Companies Save Money and Improve Security with Flash Storage

While some companies opt for a hybrid approach, IT managers place the most important apps on flash today.

Royal Caribbean Cruises needs to deliver timely data 24/7 to its staff of 10,000 shoreside and nearly 60,000 shipboard employees worldwide.

“Our goal is to provide the best system availability and performance to meet the needs of the ever-growing demand for information,” says Jeanine Graham-Bellamy, director of technology for Royal Caribbean International in Miami.

Royal Caribbean deployed the IBM Flash System 820 over the past few years to replace an obsolete storage system that wasn’t meeting the IT department’s service-level agreements, Graham-Bellamy says. The travel company uses flash systems to run high-performance databases.

Graham-Bellamy says the IBM 820 delivers many benefits. It now takes only 30 minutes to process reports compared with nearly two hours using the old system. The flash system also has saved space, allowing Royal Caribbean to reduce its rack space from 82U to just 2U.

“A much more significant benefit was the power utilization reduction,” says Graham-Bellamy, who adds that the company saves more than $8,700 in power per storage system, per year. “This may not seem like much of a savings, but as we add flash systems, these savings continue to multiply and will eventually become very significant,” she says. “We have currently deployed 10 IBM Flash Systems, which implies a total power savings of close to $90,000 per year.”

Eric Burgener, research director for IDC’s storage practice, says that while hybrid arrays remain popular with many organizations, ultimately all-flash units will replace the hybrid products currently offered by manufacturers. Recent IDC research shows that 18 percent of organizations already use all-flash arrays, while 23 percent use hybrid arrays. Another 37 percent use existing spinning disks with flash drives added as cache.

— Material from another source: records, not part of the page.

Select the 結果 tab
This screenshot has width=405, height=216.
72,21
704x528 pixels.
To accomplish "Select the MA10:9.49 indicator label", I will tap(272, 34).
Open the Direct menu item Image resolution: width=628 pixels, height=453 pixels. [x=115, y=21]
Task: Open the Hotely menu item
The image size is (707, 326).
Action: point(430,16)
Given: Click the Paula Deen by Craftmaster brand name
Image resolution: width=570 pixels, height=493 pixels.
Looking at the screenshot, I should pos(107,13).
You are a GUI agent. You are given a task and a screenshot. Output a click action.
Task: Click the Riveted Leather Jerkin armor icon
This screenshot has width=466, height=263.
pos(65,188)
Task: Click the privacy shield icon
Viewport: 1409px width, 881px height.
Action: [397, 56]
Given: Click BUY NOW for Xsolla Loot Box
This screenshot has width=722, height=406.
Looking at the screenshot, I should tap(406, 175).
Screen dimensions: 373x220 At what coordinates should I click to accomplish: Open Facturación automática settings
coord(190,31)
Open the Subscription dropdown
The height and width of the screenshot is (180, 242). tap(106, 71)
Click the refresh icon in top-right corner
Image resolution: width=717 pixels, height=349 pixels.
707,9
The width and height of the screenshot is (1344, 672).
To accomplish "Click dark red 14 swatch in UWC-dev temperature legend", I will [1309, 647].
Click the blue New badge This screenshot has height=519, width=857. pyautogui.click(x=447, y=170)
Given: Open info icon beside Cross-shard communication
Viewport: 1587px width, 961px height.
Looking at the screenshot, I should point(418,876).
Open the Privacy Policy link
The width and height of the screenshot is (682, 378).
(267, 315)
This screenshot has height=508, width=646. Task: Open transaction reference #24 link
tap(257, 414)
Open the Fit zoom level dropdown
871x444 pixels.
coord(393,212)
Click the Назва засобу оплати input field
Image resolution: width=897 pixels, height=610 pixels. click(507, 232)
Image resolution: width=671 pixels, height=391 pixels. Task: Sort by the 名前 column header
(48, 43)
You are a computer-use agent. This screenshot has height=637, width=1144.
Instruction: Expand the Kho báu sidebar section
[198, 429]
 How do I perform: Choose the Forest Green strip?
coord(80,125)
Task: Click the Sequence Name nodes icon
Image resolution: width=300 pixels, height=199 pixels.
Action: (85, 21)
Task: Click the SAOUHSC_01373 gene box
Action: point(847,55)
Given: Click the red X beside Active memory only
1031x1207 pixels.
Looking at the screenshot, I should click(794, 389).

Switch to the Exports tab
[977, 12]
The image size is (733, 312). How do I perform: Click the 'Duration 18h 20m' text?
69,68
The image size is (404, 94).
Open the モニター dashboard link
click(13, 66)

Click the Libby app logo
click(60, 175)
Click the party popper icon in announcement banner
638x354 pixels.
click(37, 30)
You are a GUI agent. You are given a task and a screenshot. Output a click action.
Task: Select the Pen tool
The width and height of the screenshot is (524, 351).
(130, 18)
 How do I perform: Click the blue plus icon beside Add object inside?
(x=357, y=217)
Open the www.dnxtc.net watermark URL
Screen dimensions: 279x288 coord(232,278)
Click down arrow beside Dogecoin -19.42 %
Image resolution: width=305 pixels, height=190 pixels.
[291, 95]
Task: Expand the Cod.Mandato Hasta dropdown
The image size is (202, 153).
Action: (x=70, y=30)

“People move slowly when mission-critical applications are at stake. Plus, there’s a comfort level with spinning disks,” says Burgener. “Overall, we expect the transition to all-flash for primary storage environments to take five to seven years.”

51.5%

The percentage of IT managers who currently use flash in their external storage environment

SOURCE: IDC, “Storage Purchasing Intentions Survey,” July 2014

Extra Safeguards

Cleveland-based NCS also recently deployed flash storage, says Michael Frank, manager of the credit services company. “Our old arrays were end-of-life, and they could not do VDI [virtual desktop infrastructure] on 20 to 30 machines at a time, which was one of our performance requirements,” he says.

Frank selected the Fusion-io ioControl Hybrid Storage System because it offers an affordable and balanced approach. The Fusion-io hybrid system enables NCS to run Citrix XenDesktop VDI and Oracle MySQL database queries primarily in flash, and place non-mission-critical applications on spinning disks.

“If we need to run a high-performance application, like backing up virtual machines, we can run it for a few hours on flash then offload it back onto spinning disk,” Frank says.

The hybrid flash system gave NCS the processing power and storage capacity to launch LienFinder, a national archive of commercial construction project data. “Our customers can now search LienFinder to check on the credit worthiness of their customers,” Frank says. “Since we’re adding more than 2,500 documents a day, being able to store the images on disk is a big plus.”